A special Incentive award, 500,000 Ikr was awarded to the project Cross Lingual Question Answering for Icelandic using Deep Neural Networks. The idea is to develop a software solution that enables computer systems, such as search engines to receive enquiries and providing an answer in Icelandic, or if not possible in another language. Users of this solution can thus rely on the Icelandic language in all computers and electronic devices that have enquiry interfaces. The first results concerning responses have been promising and show that the net has learned to show where in a text answers to questions can be found. The start-up Miðeind aims at implementing the solution once the project is completed.
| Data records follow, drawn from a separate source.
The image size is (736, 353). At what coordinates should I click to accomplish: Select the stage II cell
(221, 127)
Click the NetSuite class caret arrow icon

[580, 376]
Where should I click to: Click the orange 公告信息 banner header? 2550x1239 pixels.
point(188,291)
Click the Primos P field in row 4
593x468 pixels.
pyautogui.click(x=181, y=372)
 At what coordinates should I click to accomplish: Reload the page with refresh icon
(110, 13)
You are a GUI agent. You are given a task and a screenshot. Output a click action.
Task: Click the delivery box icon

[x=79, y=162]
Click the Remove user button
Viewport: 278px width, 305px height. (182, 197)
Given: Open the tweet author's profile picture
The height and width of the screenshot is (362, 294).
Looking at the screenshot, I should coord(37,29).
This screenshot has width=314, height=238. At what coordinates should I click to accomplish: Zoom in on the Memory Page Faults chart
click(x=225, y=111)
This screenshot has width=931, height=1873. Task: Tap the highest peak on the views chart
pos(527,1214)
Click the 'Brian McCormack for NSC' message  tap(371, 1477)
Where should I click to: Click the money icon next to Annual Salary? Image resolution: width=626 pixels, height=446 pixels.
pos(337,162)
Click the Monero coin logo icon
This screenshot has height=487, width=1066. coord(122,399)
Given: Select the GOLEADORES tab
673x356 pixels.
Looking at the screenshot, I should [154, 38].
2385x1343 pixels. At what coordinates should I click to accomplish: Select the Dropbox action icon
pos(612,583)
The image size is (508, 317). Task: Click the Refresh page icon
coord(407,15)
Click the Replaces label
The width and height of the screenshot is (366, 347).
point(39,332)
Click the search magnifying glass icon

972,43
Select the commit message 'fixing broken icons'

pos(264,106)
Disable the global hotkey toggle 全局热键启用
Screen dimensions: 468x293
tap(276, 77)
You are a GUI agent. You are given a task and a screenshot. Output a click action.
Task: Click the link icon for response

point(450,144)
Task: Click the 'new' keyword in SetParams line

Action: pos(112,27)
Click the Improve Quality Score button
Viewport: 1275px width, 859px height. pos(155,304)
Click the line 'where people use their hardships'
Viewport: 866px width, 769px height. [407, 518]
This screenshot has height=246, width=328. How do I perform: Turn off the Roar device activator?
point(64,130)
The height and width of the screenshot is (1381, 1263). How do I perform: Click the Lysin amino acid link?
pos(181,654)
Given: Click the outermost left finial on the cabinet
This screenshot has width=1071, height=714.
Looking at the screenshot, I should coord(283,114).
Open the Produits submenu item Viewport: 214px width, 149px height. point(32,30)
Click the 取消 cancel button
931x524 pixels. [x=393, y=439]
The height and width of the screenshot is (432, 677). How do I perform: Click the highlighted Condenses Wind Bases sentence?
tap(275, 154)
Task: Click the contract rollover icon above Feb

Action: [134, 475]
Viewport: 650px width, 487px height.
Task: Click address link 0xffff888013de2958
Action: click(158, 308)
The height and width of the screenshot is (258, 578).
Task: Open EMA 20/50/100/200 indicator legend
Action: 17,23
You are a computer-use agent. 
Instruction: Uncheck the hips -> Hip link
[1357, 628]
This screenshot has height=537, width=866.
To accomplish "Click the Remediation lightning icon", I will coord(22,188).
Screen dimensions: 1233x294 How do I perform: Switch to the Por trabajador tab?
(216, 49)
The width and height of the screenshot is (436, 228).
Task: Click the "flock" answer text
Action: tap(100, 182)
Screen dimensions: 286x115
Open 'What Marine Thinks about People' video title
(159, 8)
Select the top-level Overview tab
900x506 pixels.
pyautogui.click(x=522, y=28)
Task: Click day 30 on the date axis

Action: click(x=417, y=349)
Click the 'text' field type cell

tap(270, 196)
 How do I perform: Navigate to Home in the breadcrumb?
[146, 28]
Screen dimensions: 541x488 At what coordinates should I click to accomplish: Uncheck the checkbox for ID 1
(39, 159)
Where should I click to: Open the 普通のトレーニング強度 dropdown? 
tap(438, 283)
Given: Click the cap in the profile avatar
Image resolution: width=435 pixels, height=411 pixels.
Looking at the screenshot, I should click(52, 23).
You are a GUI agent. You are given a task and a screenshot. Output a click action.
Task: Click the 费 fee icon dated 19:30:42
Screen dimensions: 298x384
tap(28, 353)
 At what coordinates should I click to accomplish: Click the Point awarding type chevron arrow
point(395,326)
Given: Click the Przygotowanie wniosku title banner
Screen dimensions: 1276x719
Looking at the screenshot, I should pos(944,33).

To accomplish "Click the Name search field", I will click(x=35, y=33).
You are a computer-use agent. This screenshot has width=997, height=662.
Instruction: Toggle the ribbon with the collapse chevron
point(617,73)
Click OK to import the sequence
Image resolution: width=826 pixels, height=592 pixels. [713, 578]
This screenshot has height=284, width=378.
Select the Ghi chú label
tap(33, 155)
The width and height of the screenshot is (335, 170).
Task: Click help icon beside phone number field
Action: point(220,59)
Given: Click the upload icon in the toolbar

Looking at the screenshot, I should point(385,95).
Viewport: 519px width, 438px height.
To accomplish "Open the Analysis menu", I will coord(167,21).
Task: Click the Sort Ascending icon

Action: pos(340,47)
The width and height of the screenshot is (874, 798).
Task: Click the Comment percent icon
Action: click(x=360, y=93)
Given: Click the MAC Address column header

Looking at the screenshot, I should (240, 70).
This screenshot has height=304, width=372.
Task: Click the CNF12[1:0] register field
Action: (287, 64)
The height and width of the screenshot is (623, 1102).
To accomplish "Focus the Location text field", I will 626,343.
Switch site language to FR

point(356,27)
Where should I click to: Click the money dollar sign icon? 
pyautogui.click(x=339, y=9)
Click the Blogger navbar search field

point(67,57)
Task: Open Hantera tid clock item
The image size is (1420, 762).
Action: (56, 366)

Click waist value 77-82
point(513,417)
"The selection committee finds this project is ideal to strengthen the position of Icelandic in the digital world; the project is innovative and is close to being finished, besides being a collaboration with a company determined to see it become a reality," as is stated in the commentary from the committee.
The innovators are Vésteinn Snæbjarnarson, Master's student in computer science, and Hafsteinn Einarsson, assistant professor and supervisor of the project. The project is a collaboration with Miðeind ehf.
The University's Science and Innovation Award is a collaboration of the University of Iceland, The New Business Venture Fund, Árnason|Faktor, Innovation Centre Iceland, and Auðna - Technology Transfer Office Iceland.